In order to clarify the intracellular localization of salivary peptide P-C-like immunoreactivity in human pancreatic B-cells, an immunohistochemical study at electron microscopic levels was carried out by the protein A-gold technique using antisera against insulin and salivary peptide P-C. Both salivary peptide P-C-like immunoreactivity and insulin-like immunoreactivity were present only in the insulin secretory granules of the pancreatic B-cells. However, the former immunoreactivity was lacking in many insulin secretory granules of foetal pancreatic B-cells while the latter immunoreactivity was seen in all insulin secretory granules. Salivary peptide P-C-like immunoreactivity was not found in the other kinds of cells in the islets. In a previous immunohistochemical study at light microscopic level, salivary peptide P-C-like immunoreactivity appeared in a few pancreatic B-cells at about the 16th week of gestation, in an increasing number during gestation, and was seen in all pancreatic B-cells a few months after birth. The present finding together with the above results suggest that absence of salivary peptide P-C-like immunoreactivity in some foetal pancreatic B-cells may be due to the underdevelopment of salivary peptide P-C-like immunoreactivity in each insulin secretory granule. From the examination of cross-reactivity of antisera against salivary peptide P-C to other kinds of salivary peptides and salivary Protein C, and from the results of an indirect immunofluorescence technique using three kinds of antisera including antisera against salivary peptide P-C, salivary peptide P-B and salivary Protein C, it was thought that salivary peptide P-C-like immunoreactivity in human pancreatic B-cells belongs neither to salivary Protein C nor to salivary peptide P-B nor to salivary peptide P-E, but either to salivary peptide P-C itself or to an unknown substance which has common antigenic determinants with salivary peptide P-C, salivary peptide P-B and salivary Protein C. Salivary peptide P-C-like immunoreactivity was not found in the pancreatic B-cells of other mammals. Thus, although a new substance other than insulin is present in the insulin secretory granules of the human pancreatic B-cells, its pathophysiological function remains unclear.

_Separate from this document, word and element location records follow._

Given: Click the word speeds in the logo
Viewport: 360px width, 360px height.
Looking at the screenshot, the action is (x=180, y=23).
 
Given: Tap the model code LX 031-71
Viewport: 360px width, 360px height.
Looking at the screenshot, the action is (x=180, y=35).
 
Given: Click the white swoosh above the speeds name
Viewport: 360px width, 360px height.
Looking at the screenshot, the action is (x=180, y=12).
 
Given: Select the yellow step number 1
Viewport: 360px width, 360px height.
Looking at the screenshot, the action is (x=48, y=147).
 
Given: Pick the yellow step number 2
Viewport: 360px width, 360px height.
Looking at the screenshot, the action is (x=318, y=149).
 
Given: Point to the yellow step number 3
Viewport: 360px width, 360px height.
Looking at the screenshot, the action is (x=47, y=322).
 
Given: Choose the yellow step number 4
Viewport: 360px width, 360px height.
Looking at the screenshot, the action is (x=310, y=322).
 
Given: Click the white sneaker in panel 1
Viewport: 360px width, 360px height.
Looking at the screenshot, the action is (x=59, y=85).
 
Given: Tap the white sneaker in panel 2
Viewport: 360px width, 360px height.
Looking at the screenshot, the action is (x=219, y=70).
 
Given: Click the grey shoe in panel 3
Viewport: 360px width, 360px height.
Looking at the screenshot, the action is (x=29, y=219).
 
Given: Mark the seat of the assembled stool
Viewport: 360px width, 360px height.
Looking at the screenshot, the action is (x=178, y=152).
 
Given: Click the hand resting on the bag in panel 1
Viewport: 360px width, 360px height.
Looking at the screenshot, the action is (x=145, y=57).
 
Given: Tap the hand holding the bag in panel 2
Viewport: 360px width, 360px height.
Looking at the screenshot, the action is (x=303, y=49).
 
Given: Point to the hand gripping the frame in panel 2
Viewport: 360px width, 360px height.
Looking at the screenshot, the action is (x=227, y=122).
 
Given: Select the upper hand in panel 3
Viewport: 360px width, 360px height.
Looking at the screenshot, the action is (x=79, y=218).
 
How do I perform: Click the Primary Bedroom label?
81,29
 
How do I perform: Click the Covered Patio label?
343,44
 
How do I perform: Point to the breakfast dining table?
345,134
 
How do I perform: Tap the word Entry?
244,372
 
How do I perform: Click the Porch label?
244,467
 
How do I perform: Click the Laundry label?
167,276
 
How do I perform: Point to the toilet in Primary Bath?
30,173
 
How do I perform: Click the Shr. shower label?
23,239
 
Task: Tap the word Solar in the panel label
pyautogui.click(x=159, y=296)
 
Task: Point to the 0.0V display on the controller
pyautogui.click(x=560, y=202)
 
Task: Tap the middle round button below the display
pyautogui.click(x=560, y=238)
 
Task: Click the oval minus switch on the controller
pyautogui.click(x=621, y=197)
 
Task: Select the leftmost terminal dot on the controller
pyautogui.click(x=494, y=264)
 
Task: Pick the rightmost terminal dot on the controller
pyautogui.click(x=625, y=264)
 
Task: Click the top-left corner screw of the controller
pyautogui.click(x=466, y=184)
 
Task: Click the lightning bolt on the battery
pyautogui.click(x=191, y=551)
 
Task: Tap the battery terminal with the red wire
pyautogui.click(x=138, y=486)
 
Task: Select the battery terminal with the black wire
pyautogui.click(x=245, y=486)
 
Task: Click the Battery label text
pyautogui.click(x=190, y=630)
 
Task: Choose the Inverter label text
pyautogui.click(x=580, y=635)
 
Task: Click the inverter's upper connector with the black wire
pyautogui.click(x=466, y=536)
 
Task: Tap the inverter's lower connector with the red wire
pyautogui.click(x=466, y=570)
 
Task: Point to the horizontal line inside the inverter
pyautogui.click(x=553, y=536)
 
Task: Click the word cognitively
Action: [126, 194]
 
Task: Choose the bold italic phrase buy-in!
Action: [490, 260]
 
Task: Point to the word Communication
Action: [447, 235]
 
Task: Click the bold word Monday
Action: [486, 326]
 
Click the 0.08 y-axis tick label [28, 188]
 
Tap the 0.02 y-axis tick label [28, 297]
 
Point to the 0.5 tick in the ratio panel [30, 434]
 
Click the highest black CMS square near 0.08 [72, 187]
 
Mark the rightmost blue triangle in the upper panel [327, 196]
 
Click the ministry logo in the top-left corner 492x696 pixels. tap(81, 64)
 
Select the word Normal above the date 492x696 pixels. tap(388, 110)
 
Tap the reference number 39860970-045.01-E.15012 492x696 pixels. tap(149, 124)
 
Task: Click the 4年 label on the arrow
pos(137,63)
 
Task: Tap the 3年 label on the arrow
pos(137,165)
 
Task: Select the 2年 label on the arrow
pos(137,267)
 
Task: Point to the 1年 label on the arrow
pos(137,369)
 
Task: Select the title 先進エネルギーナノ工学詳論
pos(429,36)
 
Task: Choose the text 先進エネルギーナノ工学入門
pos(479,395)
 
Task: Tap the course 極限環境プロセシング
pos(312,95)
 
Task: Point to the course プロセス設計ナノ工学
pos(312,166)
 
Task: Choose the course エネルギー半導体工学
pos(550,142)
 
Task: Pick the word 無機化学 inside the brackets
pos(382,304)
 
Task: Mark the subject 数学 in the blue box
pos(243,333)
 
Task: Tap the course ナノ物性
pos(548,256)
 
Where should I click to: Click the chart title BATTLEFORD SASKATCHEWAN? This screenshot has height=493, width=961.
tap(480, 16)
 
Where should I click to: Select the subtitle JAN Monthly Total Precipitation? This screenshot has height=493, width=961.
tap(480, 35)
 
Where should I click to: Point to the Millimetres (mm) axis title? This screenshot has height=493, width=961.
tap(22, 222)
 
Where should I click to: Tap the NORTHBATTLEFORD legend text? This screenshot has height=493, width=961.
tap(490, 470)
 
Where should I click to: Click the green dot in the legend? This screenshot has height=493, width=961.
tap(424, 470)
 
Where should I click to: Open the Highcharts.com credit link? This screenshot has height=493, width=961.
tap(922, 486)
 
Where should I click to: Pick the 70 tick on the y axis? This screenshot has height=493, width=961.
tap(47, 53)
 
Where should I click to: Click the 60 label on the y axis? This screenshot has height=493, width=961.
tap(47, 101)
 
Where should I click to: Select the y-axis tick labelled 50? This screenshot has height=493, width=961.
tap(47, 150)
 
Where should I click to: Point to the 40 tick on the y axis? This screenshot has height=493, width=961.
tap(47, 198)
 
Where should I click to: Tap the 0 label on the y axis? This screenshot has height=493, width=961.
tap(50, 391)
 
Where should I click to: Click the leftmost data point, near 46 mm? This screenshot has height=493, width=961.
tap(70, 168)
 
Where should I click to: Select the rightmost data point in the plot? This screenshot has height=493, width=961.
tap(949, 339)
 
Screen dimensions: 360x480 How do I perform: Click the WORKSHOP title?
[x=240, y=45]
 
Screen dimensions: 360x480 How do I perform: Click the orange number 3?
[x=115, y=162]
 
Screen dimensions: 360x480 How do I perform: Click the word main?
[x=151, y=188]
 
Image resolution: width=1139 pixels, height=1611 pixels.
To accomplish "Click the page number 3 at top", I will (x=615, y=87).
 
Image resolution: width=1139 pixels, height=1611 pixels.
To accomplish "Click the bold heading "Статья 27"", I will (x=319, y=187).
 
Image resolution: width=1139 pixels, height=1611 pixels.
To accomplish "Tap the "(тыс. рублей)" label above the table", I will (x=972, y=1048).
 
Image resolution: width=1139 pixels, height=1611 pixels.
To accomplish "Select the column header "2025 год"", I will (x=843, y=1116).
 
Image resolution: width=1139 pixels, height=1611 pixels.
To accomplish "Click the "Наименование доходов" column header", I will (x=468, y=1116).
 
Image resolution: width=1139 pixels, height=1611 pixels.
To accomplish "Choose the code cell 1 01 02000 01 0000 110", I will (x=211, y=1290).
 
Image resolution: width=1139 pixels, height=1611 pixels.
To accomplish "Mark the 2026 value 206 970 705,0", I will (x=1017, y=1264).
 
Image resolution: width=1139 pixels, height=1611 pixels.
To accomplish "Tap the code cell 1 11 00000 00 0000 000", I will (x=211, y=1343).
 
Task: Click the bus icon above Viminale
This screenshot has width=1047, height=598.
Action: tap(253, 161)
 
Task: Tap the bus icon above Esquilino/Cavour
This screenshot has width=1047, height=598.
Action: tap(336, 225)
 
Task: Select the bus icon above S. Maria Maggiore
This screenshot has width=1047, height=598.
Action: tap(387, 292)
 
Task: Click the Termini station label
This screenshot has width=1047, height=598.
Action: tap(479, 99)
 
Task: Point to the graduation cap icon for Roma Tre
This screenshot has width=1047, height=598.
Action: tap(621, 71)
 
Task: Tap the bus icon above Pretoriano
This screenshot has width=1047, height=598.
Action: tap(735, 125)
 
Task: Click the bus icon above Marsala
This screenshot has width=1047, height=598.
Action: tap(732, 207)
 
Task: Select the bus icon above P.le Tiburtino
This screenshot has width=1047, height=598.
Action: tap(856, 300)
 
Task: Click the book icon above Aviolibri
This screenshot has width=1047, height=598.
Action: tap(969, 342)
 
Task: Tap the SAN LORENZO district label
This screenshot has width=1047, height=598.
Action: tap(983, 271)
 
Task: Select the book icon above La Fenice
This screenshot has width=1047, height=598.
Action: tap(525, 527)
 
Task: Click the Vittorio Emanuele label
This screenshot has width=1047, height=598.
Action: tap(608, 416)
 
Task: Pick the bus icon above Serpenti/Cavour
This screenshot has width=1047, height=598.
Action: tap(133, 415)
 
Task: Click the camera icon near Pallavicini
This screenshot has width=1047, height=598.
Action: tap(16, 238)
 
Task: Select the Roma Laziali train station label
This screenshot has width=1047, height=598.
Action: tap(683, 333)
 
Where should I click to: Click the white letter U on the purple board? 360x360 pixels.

为了阐明人胰腺β细胞中唾液肽P-C样免疫反应性的细胞内定位,采用蛋白A-金技术,使用抗胰岛素和唾液肽P-C的抗血清,在电子显微镜水平上进行了免疫组织化学研究。唾液肽P-C样免疫反应性和胰岛素样免疫反应性仅存在于胰腺β细胞的胰岛素分泌颗粒中。然而,胎儿胰腺β细胞的许多胰岛素分泌颗粒中缺乏前者的免疫反应性,而后者的免疫反应性在所有胰岛素分泌颗粒中均可见。在胰岛的其他类型细胞中未发现唾液肽P-C样免疫反应性。在先前的光镜免疫组织化学研究中,唾液肽P-C样免疫反应性在妊娠约16周时出现在少数胰腺β细胞中,在妊娠期间数量增加,并在出生后几个月出现在所有胰腺β细胞中。目前的发现与上述结果表明,一些胎儿胰腺β细胞中缺乏唾液肽P-C样免疫反应性可能是由于每个胰岛素分泌颗粒中唾液肽P-C样免疫反应性发育不全所致。通过检测抗唾液肽P-C抗血清与其他种类唾液肽和唾液蛋白C的交叉反应性,以及使用包括抗唾液肽P-C、唾液肽P-B和唾液蛋白C抗血清在内的三种抗血清的间接免疫荧光技术结果,认为人胰腺β细胞中的唾液肽P-C样免疫反应性既不属于唾液蛋白C,也不属于唾液肽P-B或唾液肽P-E,而是属于唾液肽P-C本身或与唾液肽P-C、唾液肽P-B和唾液蛋白C具有共同抗原决定簇的未知物质。在其他哺乳动物的胰腺β细胞中未发现唾液肽P-C样免疫反应性。因此,尽管人胰腺β细胞的胰岛素分泌颗粒中存在除胰岛素以外的新物质,但其病理生理功能仍不清楚。